### [対象文章]
しかも、サイドフレーム2の延出部24と補強部材5の車両幅方向端部5aとは、車両正面視で、車両幅方向に重なり合って配置されている。ただし、これらサイドフレーム2の延出部24と補強部材5の車両幅方向端部5aとは、連結されておらず、車両幅方向に重なり合っているだけである。
これにより、サイドフレーム2の車両内側の側面部21と補強部材5の車両幅方向端部5aとの間の隙間Sに延出部24が存在することになり、バンパメンバ3のオフセット衝突時に荷重が入力されても、サイドフレーム2とバンパメンバ3との近接部分に破断が発生しにくい構造となっている。また、バンパメンバ3に対して車両前方から荷重が入力された場合に、サイドフレーム2の近傍に位置する低剛性部への荷重集中が避けられるように構成されている。
【0015】
また、本実施形態のサイドフレーム2間に位置するバンパメンバ3の上縁部3aは、図6に示すように、車両上下方向の長さが異なる形状変化部31を有している。この形状変化部31は、車両外側の車両上下方向の長さL1が車両内側の車両上下方向の長さL2と比べて長く設定され、車両外側から車両内側へ向かって傾斜する下り傾斜面に形成されており、車両幅方向に所定の幅を有している。そして、補強部材5の車両幅方向端部5aは、バンパメンバ3の形状変化部31を跨いで配置されている。すなわち、補強部材5の車両幅方向端部5aは、車両上下方向の長さが異なり、バンパメンバ3において荷重が集中し、破断が発生しやすい2つのラインを跨いで車両幅方向に延びて配置されている。これによって、オフセット衝突時に発生するバンパメンバ3の破断が抑制されるように構成されている。

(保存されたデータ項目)

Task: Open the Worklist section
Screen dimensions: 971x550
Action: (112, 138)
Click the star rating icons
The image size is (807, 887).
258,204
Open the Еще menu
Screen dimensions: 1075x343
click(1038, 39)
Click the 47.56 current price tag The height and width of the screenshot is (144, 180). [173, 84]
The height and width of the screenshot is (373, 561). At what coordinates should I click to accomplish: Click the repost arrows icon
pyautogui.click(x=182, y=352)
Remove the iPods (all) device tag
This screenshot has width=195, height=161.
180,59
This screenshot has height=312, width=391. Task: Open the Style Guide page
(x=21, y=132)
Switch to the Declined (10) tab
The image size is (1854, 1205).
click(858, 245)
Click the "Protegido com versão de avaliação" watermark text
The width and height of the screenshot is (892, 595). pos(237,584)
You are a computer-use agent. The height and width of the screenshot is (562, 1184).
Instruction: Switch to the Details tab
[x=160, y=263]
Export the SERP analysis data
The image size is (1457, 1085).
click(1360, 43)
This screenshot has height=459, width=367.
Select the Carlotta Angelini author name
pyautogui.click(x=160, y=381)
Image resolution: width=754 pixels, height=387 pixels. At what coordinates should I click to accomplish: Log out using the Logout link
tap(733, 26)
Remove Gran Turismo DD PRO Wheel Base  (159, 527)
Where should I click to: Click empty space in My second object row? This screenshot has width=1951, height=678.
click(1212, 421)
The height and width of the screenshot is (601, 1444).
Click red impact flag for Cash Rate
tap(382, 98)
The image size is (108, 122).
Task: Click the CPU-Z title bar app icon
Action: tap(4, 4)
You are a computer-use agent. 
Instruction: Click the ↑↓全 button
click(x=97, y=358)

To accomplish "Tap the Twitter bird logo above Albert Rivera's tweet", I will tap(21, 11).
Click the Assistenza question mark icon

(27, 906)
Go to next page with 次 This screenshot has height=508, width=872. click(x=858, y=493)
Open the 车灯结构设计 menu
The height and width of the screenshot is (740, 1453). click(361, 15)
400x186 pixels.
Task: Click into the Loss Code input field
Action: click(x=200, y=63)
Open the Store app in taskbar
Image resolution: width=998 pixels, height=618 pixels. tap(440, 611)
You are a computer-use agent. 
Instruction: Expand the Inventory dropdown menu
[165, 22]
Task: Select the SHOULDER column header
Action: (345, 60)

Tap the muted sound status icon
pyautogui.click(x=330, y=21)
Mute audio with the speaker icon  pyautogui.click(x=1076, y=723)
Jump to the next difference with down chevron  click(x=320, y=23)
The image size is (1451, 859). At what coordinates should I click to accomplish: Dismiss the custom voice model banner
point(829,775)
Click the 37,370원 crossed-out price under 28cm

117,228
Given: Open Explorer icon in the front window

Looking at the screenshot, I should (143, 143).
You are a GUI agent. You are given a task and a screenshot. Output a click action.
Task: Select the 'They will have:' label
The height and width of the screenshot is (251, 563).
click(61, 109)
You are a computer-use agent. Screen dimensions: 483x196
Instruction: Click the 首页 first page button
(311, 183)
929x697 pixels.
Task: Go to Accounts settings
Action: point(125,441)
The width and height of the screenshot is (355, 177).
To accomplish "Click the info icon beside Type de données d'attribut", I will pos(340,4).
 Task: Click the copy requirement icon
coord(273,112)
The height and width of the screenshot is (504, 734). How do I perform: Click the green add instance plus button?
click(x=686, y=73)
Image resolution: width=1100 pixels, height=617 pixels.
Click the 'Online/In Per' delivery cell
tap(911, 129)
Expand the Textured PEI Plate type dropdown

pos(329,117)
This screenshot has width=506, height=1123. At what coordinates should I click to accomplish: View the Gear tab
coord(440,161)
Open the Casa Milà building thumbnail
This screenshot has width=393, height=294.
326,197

### [要件]
対象文章の「これにより、サイドフレーム2」から「されるように構成されている。」まで（末尾の語句も含む）を、「形状変化部」をすべて「段差部」に差し替えて書き写してください。

### [解答]
これにより、サイドフレーム2の車両内側の側面部21と補強部材5の車両幅方向端部5aとの間の隙間Sに延出部24が存在することになり、バンパメンバ3のオフセット衝突時に荷重が入力されても、サイドフレーム2とバンパメンバ3との近接部分に破断が発生しにくい構造となっている。また、バンパメンバ3に対して車両前方から荷重が入力された場合に、サイドフレーム2の近傍に位置する低剛性部への荷重集中が避けられるように構成されている。
【0015】
また、本実施形態のサイドフレーム2間に位置するバンパメンバ3の上縁部3aは、図6に示すように、車両上下方向の長さが異なる段差部31を有している。この段差部31は、車両外側の車両上下方向の長さL1が車両内側の車両上下方向の長さL2と比べて長く設定され、車両外側から車両内側へ向かって傾斜する下り傾斜面に形成されており、車両幅方向に所定の幅を有している。そして、補強部材5の車両幅方向端部5aは、バンパメンバ3の段差部31を跨いで配置されている。すなわち、補強部材5の車両幅方向端部5aは、車両上下方向の長さが異なり、バンパメンバ3において荷重が集中し、破断が発生しやすい2つのラインを跨いで車両幅方向に延びて配置されている。これによって、オフセット衝突時に発生するバンパメンバ3の破断が抑制されるように構成されている。